Passage for review START
Both marijuana and tobacco have acquired cultural connotations that are not obvious from looking at the plants themselves. Not so Piss Christ, the notorious Andre Serrano photograph showing a crucifix submerged in urine. It's pretty clear why some people get upset about that sort of thing, especially when their tax dollars are used to produce or exhibit it. In response, Congress has told the National Endowment for the Arts to "take into consideration general standards of decency and respect for the diverse beliefs and values of the American public." That directive, in turn, has provoked outrage among critics who see it as subordinating artistic excellence to Jesse Helms's idea of what is proper.

As long as the government gives money to a few lucky artists, it will have to consult somebody's prejudices to determine who is worthy, a process that is bound to be controversial. There is no way to satisfy everyone, even though the program uses everyone's money. And although the forces of decency are now ascendant–to judge by the howls coming from Karen Finley–in a few years the pendulum could swing back. The only permanent solution is to abolish the program. Since private giving to the arts amounts to 100 times the NEA's budget (leaving aside the billions that Americans spend for their own entertainment and edification), culture probably would survive.

The needless contention created by subsidizing the arts is nothing compared to what would happen if the government tried to censor pernicious forms of entertainment, as Professor David Lowenthal proposes in a recent issue of The Weekly Standard. Lowenthal says "the choice is clear: either a rigorous censorship of the mass media, in conformity with responsible republican government, with censors known to all and operating under law, or an accelerating descent into barbarism and the destruction, sooner or later, of free society itself."

To me the choice is not so clear, but here I'll confine myself to a point that Cornell's Jeremy Rabkin made in response to Lowenthal: Once you empower censors, it is hard to assure that their standards will be your standards. "The people prepared to take the job would be ideologues," Rabkin writes. "If the aim is to secure credibility for the board of censors, Lowenthal's own logic suggests that we must reach across ideological divisions. That will encourage a censorship program based not on an actual public consensus but on the familiar logrolling techniques of legislatures. To suppress films that seem to condone adultery or promiscuity, the boards will feel obliged to approve the bans targeting sexist or homophobic or ecocidal messages."
Passage for review END
--- Task item A ---
Copy out the part of the passage on arts funding and censorship that opens with the words containing "Both marijuana and" and closes with "what is proper.".
--- Task item B ---
Write the next part of the passage on arts funding and censorship, picking up right after its last sentence.
The items below come from a separate source unrelated to the passage on arts funding and censorship.
Extracted information START
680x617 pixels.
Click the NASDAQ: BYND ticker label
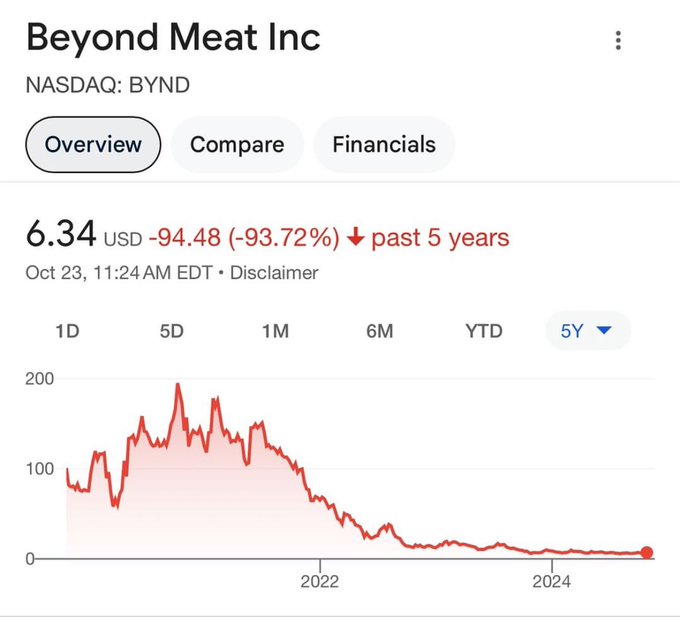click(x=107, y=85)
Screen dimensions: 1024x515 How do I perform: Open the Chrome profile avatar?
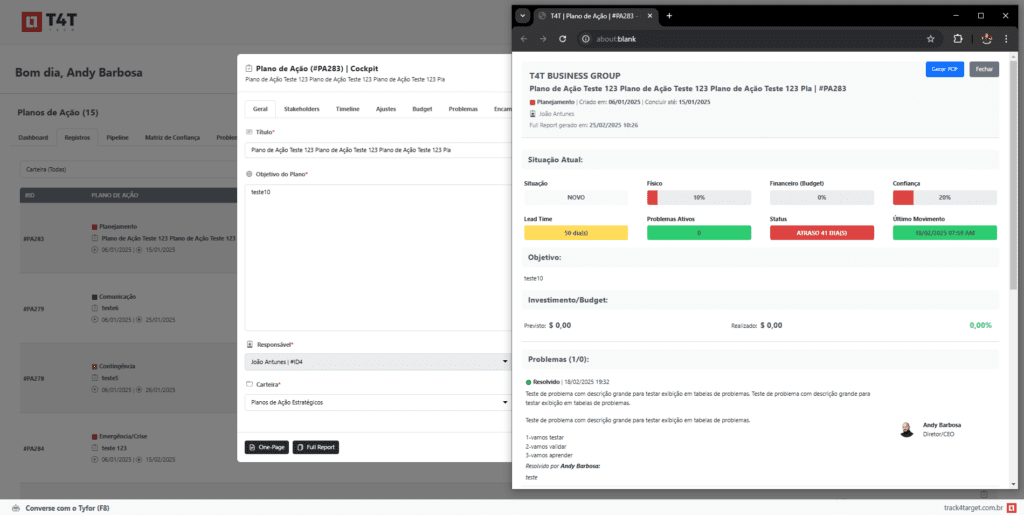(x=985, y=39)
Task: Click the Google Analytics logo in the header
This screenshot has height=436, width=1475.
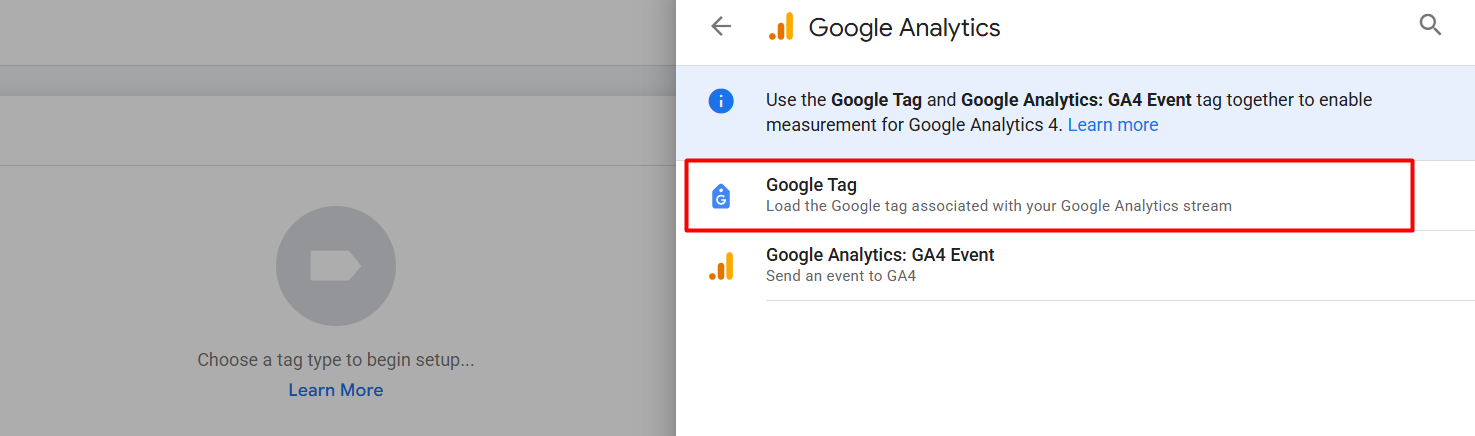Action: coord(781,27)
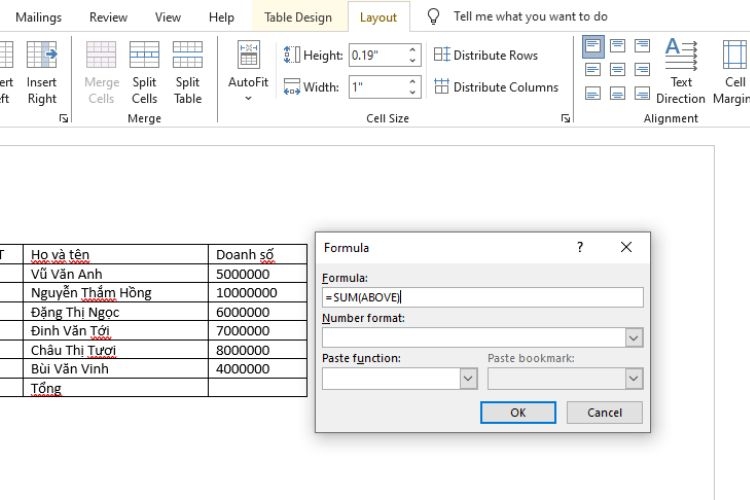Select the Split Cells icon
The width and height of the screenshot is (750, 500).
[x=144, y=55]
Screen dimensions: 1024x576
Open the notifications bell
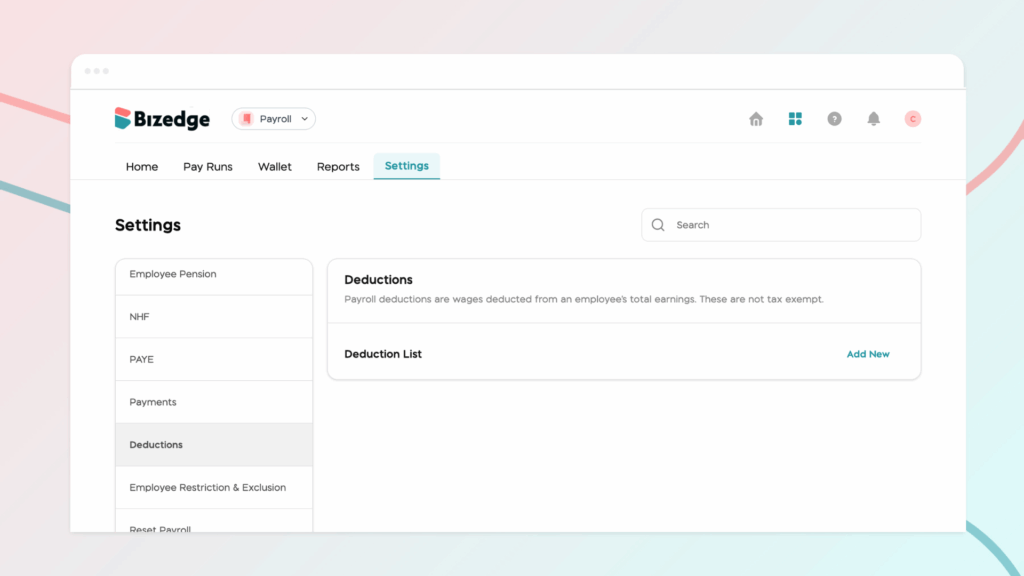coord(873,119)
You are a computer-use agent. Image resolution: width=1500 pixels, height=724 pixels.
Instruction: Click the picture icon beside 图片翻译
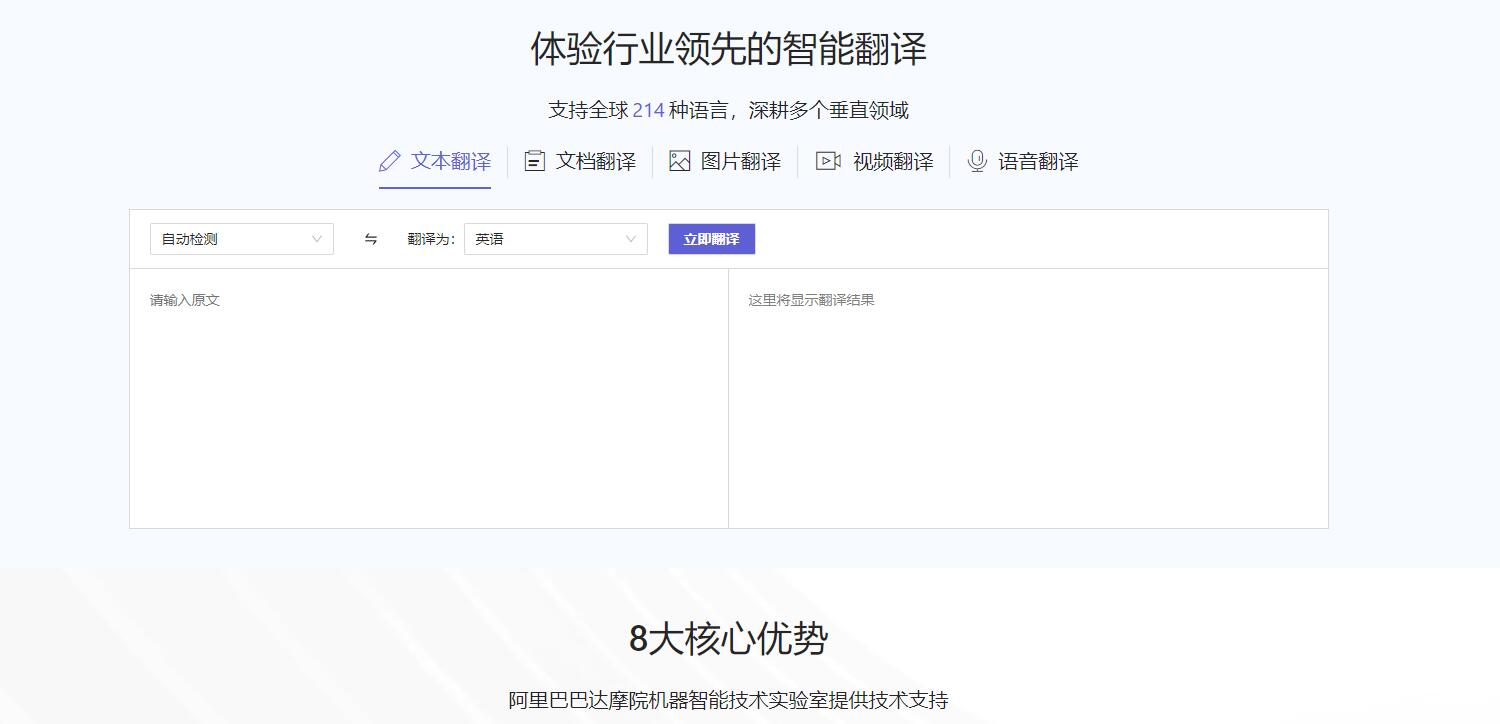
Extracted information END
--- Expected output A ---
Both marijuana and tobacco have acquired cultural connotations that are not obvious from looking at the plants themselves. Not so Piss Christ, the notorious Andre Serrano photograph showing a crucifix submerged in urine. It's pretty clear why some people get upset about that sort of thing, especially when their tax dollars are used to produce or exhibit it. In response, Congress has told the National Endowment for the Arts to "take into consideration general standards of decency and respect for the diverse beliefs and values of the American public." That directive, in turn, has provoked outrage among critics who see it as subordinating artistic excellence to Jesse Helms's idea of what is proper.

--- Expected output B ---
I would add that I'm not sure a "public consensus" exists about which films, recordings, or books are so pernicious that they should be censored, or that we could reach one, or that Lowenthal would agree with it if we could. Isn't the problem, from a conservative perspective, that people like sex and violence too much? If the general public shared Lowenthal's tastes and preferences, the movies and recordings he abhors would not be such big hits. It seems to me that what we really are talking about is imposing an elite's view of what is good entertainment, just as the NEA imposes an elite's view of what is good art.

Not that taking a vote and imposing the majority's choices on everyone would necessarily be any better. The beauty of a free market is that it accommodates diversity. It lets everyone vote with their dollars, and all of those votes count, so that neither an elite nor the majority can dictate the outcome. We get rap and opera, celebrity gossip magazines and obscure political journals, mindless action movies and critically acclaimed historical dramas. The market is unpredictable, and not all of its surprises are pleasant ones. But the same is true of politics, and at least the market takes no for an answer.